Sometimes we forget who we are.

It isn't always bad—sometimes we like to forget who we are and where we are and why we are. Sometimes it's like Heaven to forget who we are, who we once were.

But then we wake up from our stupor of forgetfulness. The skin we wore was only temporary. It turns to dust after the first use, because it isn't really us. And we take over again. We return to who we were before.

And that's when we realize what we've done. Sometimes we're proud of it.

Sometimes we're ashamed. We feel regret.

Sometimes we're terrified.

That's what happened when I woke up. I don't remember where I went or why. I don't remember for how long, and I can't make heads or tails of why I did what I did when I wasn't myself.

But it doesn't matter. All that matters is the hope that I'll wake up and this will be a dream. All that matters is the way I cry as I cling to her. All that matters is my prayers for forgiveness.

All that matters is the way I pray for a second chance.

But my prayers fall on deaf ears.
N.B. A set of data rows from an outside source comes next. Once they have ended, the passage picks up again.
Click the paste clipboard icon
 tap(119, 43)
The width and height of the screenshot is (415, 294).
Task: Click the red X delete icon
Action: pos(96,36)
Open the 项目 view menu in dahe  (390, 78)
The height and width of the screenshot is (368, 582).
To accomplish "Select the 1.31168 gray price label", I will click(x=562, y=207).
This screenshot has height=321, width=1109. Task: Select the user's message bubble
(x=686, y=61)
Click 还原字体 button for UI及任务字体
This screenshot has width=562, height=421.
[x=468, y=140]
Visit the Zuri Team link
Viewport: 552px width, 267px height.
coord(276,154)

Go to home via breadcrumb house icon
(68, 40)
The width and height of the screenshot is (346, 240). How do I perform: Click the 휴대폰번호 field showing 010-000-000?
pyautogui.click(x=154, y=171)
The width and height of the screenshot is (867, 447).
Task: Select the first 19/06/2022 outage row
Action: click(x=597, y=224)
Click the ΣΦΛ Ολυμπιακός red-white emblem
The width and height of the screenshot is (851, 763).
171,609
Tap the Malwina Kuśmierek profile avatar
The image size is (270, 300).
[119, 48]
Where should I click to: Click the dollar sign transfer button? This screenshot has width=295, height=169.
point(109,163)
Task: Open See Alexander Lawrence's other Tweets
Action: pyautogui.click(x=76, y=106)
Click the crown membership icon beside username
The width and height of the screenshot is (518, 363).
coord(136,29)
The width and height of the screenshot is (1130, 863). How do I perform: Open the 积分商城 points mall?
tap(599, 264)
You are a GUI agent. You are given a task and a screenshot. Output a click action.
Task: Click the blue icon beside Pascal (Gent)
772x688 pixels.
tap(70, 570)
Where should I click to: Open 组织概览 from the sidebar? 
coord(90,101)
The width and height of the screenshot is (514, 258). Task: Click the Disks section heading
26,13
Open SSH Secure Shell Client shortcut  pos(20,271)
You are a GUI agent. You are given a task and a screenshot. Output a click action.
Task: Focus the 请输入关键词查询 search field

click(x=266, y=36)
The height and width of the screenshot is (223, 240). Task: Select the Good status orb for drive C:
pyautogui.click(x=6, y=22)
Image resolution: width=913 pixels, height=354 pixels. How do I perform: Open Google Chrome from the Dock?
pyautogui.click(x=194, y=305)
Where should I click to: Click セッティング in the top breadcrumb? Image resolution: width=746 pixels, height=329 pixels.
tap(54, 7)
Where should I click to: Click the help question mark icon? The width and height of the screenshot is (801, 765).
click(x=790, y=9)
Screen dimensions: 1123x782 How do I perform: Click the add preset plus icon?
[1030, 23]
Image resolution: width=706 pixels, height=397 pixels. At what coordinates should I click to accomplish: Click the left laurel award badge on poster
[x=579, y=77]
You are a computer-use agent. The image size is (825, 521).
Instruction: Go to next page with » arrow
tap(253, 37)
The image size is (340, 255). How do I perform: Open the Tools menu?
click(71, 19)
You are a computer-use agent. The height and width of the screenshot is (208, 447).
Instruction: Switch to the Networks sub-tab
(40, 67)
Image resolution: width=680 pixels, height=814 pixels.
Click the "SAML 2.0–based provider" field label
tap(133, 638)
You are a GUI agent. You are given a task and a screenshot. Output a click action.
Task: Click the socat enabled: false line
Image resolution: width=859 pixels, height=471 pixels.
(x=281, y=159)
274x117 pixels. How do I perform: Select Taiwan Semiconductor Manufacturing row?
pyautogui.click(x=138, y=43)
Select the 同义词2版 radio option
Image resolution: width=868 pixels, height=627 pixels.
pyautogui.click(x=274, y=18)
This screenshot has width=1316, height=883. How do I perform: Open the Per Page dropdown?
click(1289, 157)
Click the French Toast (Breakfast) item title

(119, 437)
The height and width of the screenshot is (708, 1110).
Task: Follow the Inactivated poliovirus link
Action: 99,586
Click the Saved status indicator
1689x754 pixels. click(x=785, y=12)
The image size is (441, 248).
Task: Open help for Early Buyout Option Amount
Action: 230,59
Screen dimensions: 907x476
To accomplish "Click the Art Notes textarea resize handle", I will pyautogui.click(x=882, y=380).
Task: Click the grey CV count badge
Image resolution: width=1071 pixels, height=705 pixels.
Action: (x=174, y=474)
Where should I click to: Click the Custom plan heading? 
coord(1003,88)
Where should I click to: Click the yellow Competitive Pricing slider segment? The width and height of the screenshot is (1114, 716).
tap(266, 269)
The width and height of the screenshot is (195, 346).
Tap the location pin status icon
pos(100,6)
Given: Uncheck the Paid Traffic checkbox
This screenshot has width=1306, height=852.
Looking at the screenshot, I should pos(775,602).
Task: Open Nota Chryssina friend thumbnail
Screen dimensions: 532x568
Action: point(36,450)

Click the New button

I don't deserve forgiveness. I don't deserve a second chance. I know that. I understand that. I understand that. I understand that. I understand that.

I just wish I knew what was going through my head when I killed Roxanne Ritchi. When I killed Minion. When I dismantled the spiderbot.

I just wish I knew why there are pieces of brainbot lying all over the ground. Why the lair is so silent. Why the blood on the floor isn't mine.
This I don't understand. I don't understand. I don't understand. I don't.

But it doesn't matter. None of it matters.

All that matters is how they'll find me like this, cradling her body, Minion's body not too far away. All that matters is how they'll immediately know I did it. How they won't ask questions. How they'll just pry me away from her and lead me away.

I hope they kill me.

But I know they won't.

Michigan doesn't have the death penalty.